Please see the Contributor page for information on participating in maintaining the wiki.

And here’s what it looks like today:

Welcome to the OSGi Community Wiki.
Please see the Contributor page for information on participating in maintaining the wiki.

Wiki means Quickly

Since the wiki is 16 years old last week, it’s worth remembering that Wiki is actually a Hawaiian word meaning ‘quickly’. Ward Cunningham created a way of editing web pages quickly by allowing the content to be edited in browser, through the use of an Edit button. The first wiki was the WikiWikiWeb, so called because of the Hawaiian phrase WikiWiki (lit. quickly, quickly).

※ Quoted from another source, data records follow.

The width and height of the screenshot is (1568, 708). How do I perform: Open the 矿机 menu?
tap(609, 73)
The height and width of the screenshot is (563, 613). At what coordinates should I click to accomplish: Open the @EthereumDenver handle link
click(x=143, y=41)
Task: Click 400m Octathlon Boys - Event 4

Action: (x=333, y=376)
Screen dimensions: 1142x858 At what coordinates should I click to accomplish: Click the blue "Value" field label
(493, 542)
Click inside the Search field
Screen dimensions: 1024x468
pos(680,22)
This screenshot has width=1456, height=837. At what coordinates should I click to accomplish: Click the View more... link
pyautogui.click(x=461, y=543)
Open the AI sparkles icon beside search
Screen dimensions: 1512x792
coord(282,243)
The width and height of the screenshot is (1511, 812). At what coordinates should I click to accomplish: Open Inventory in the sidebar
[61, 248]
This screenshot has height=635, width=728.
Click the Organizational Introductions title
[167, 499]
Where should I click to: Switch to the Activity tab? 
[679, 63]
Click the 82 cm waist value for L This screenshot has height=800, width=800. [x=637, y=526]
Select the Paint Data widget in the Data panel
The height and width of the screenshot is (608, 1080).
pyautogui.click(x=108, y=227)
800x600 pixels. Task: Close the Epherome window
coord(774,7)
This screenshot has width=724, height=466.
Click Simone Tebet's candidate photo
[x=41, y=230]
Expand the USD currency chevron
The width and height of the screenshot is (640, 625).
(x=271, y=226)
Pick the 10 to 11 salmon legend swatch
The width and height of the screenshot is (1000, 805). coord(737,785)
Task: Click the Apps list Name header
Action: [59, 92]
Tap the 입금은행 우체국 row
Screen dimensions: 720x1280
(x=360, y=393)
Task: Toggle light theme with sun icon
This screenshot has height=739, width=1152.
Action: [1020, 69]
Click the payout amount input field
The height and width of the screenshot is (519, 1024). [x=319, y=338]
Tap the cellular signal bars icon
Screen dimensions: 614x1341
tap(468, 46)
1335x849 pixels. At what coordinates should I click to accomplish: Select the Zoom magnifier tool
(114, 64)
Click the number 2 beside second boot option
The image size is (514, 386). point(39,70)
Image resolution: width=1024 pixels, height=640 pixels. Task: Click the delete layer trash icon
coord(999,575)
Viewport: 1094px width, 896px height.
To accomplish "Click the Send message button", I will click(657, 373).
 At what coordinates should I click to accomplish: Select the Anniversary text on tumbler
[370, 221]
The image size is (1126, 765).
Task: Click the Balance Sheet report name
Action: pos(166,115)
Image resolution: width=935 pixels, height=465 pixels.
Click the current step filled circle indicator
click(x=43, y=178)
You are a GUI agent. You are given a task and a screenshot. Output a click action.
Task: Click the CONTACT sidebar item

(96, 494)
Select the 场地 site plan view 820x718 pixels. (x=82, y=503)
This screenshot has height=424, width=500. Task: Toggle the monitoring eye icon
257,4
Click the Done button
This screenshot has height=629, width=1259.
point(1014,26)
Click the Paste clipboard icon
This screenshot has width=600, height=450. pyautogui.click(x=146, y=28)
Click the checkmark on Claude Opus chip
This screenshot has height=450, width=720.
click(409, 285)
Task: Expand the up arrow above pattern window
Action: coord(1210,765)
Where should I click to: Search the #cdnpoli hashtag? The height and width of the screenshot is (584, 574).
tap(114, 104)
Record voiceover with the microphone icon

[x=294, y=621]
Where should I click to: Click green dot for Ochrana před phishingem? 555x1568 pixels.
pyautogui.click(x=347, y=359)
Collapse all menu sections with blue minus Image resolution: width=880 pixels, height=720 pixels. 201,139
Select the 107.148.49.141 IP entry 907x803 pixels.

The portland pattern repository was the first wiki, and included the Edit page link prominently displayed, which anyone could use to edit the content of the pages. That, combined with automatic CamelCase linking meant that it was easy to evolve a site instead of designing it top-down. From the welcome page:

Welcome to WikiWikiWeb, also known as Ward’s wiki or just Wiki. A lot of people had their first wiki experience here. This community has been around since 1995 and consists of many people. We always accept newcomers with valuable contributions. If you haven’t used a wiki before, be prepared for a bit of CultureShock. The beauty of Wiki is in the freedom, simplicity, and power it offers.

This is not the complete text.